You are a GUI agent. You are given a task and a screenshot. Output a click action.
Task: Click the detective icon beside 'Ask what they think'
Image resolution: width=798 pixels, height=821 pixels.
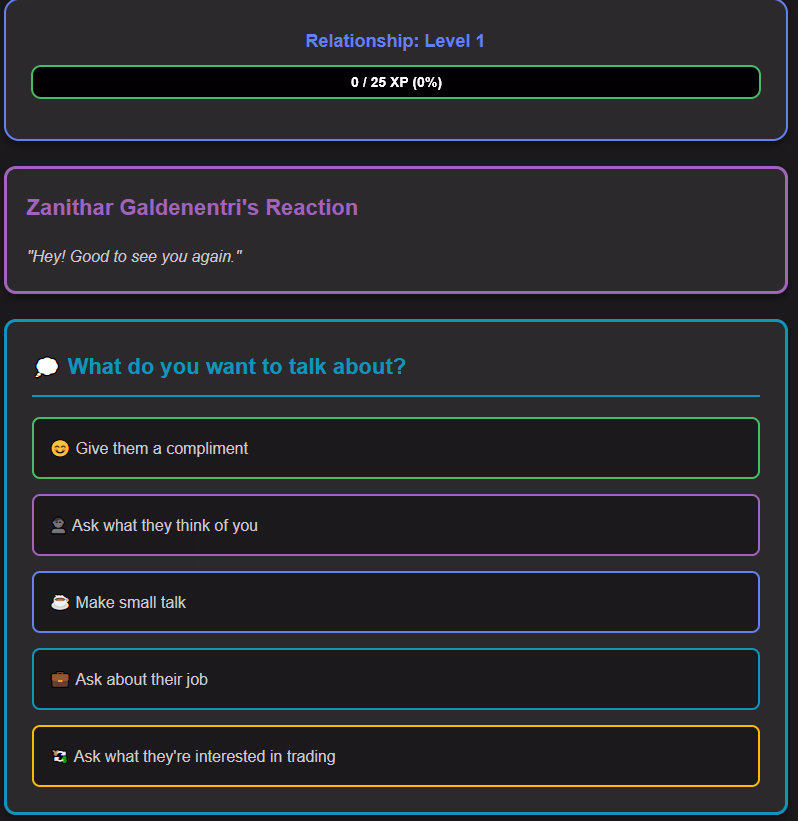point(59,525)
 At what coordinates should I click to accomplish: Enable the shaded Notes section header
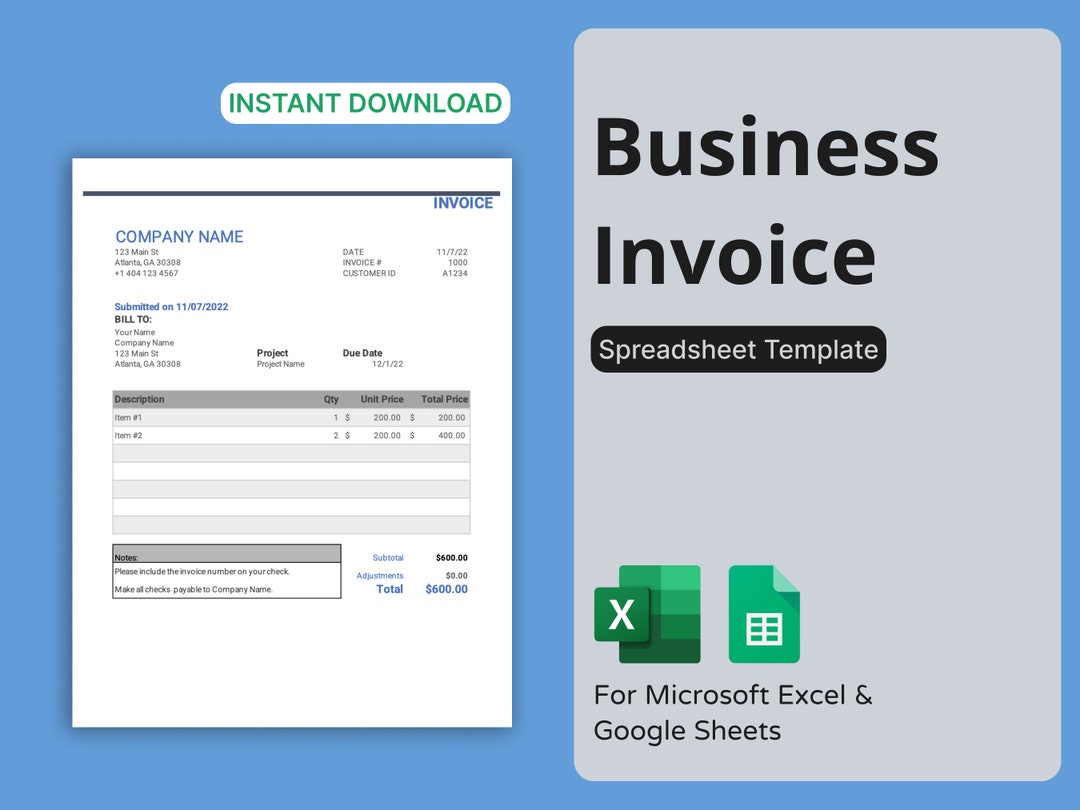pos(227,556)
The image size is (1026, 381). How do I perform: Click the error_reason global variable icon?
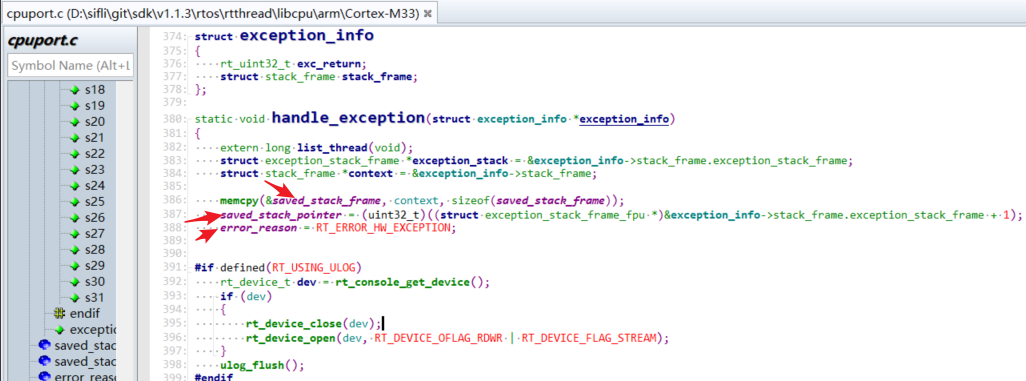click(x=44, y=377)
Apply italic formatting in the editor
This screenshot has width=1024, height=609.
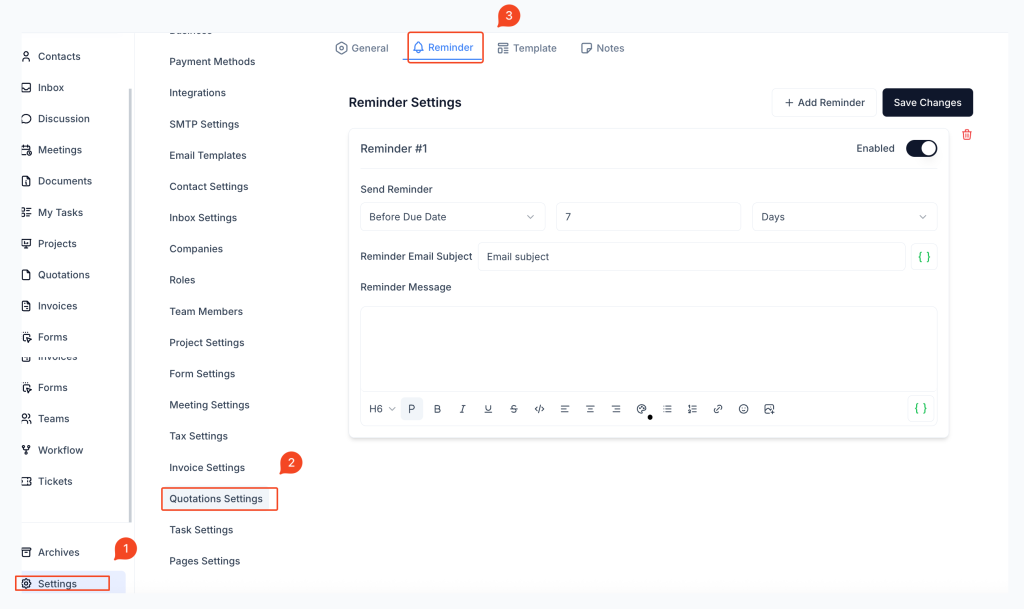coord(463,409)
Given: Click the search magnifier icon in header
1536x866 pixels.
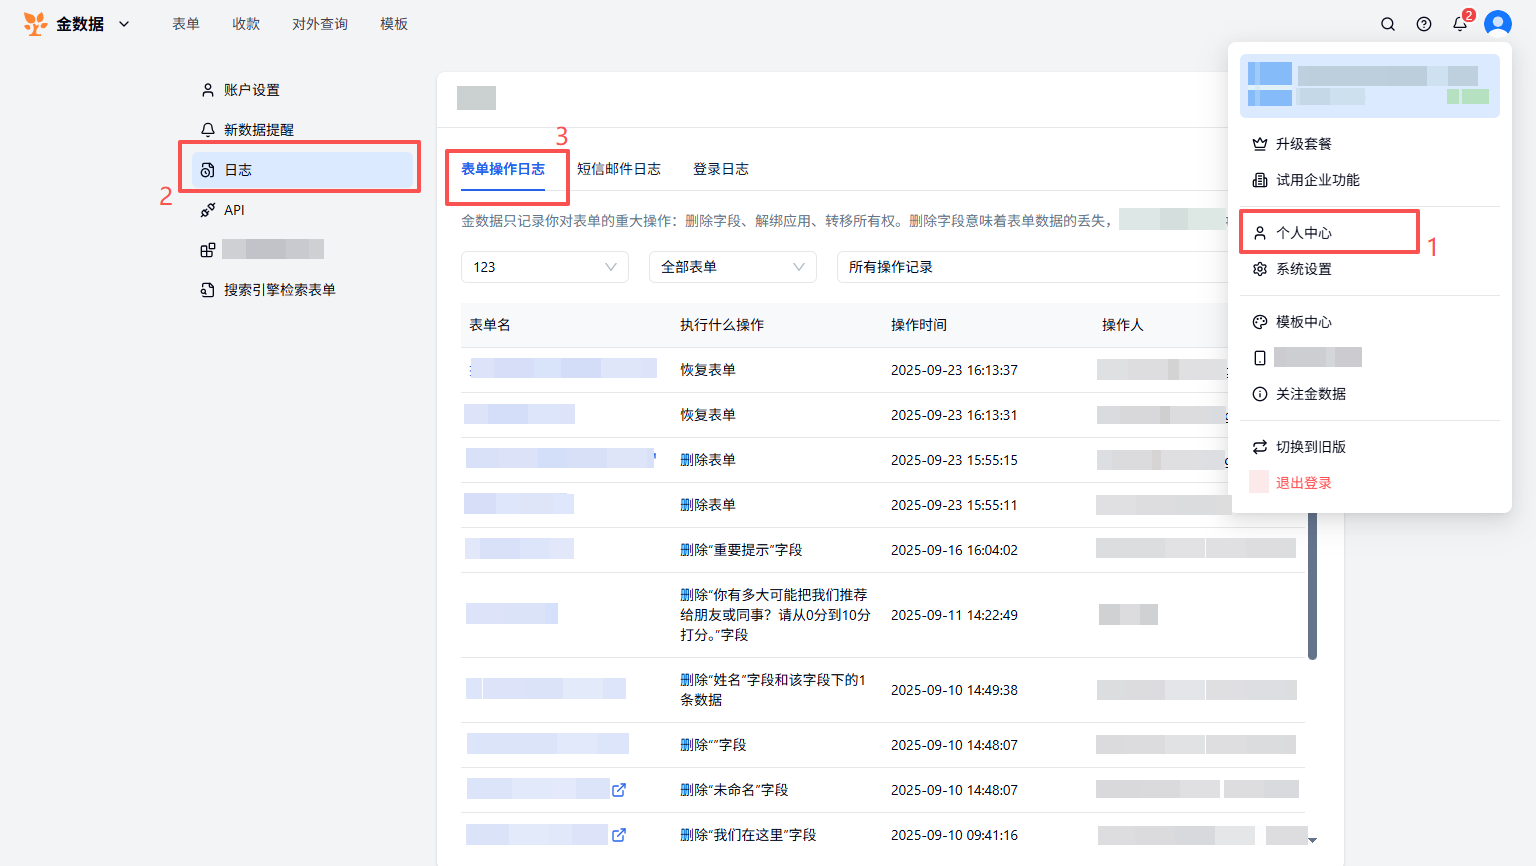Looking at the screenshot, I should point(1388,24).
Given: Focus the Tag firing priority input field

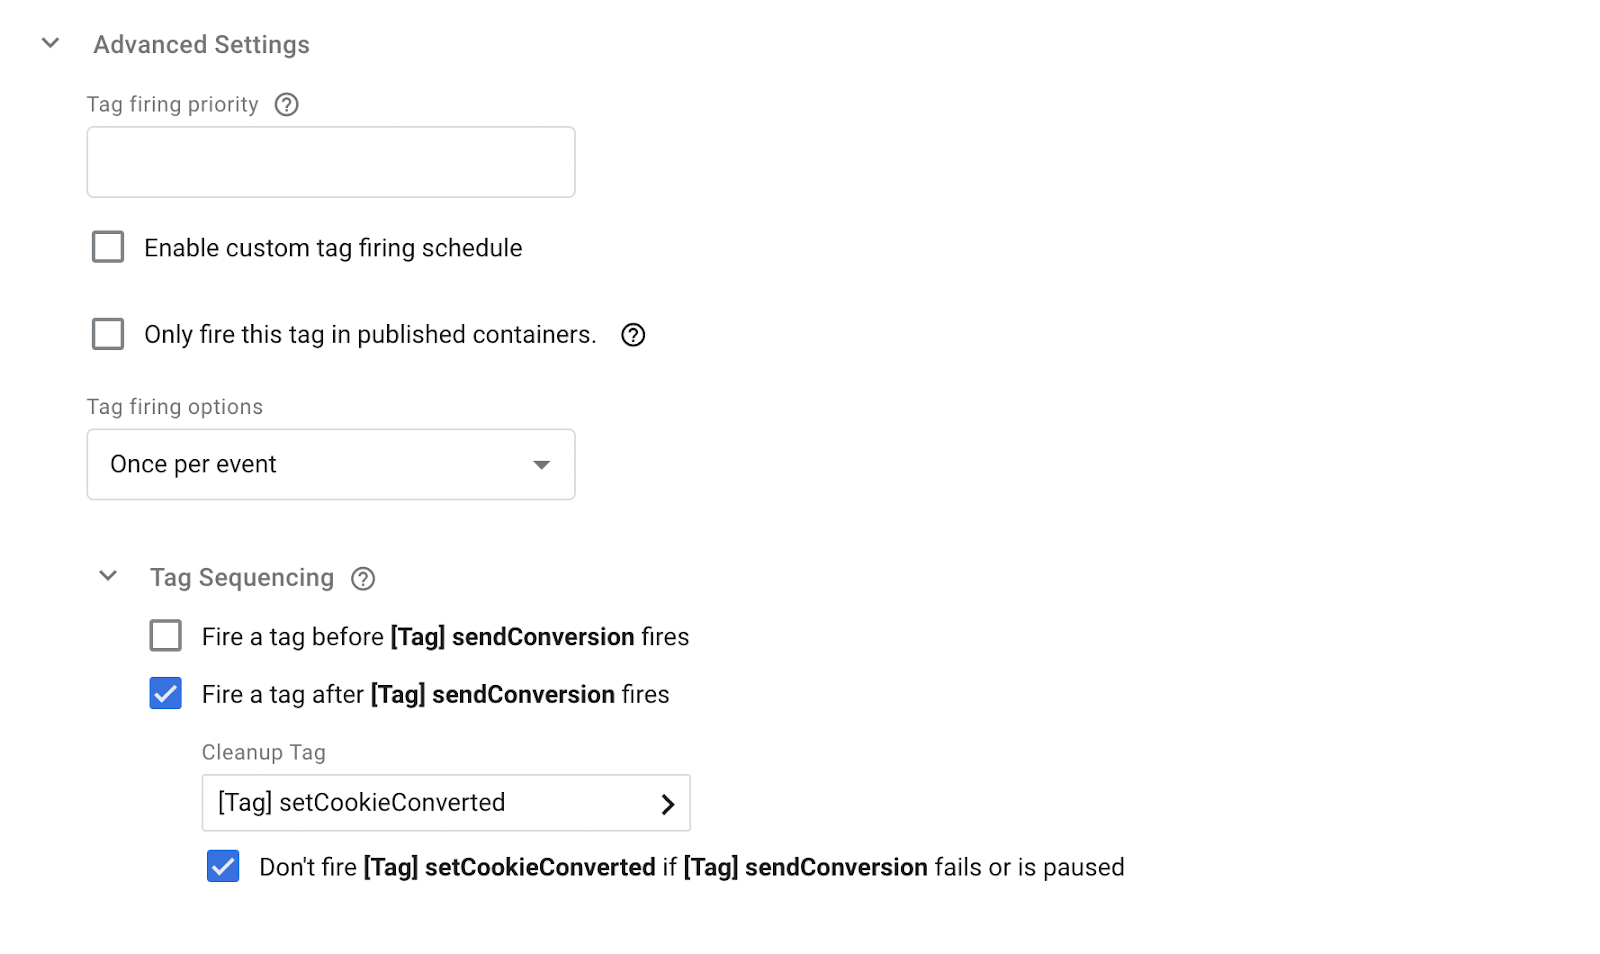Looking at the screenshot, I should 330,162.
________________________
> Task description:
Which lines run from the one containing "Given: Click the" to the end of the data above? Set down those lines exactly, and only those, without any pictures.

> Task answer:
Given: Click the search magnifier icon in header
1536x866 pixels.
Looking at the screenshot, I should point(1388,24).
Given: Focus the Tag firing priority input field

Looking at the screenshot, I should 330,162.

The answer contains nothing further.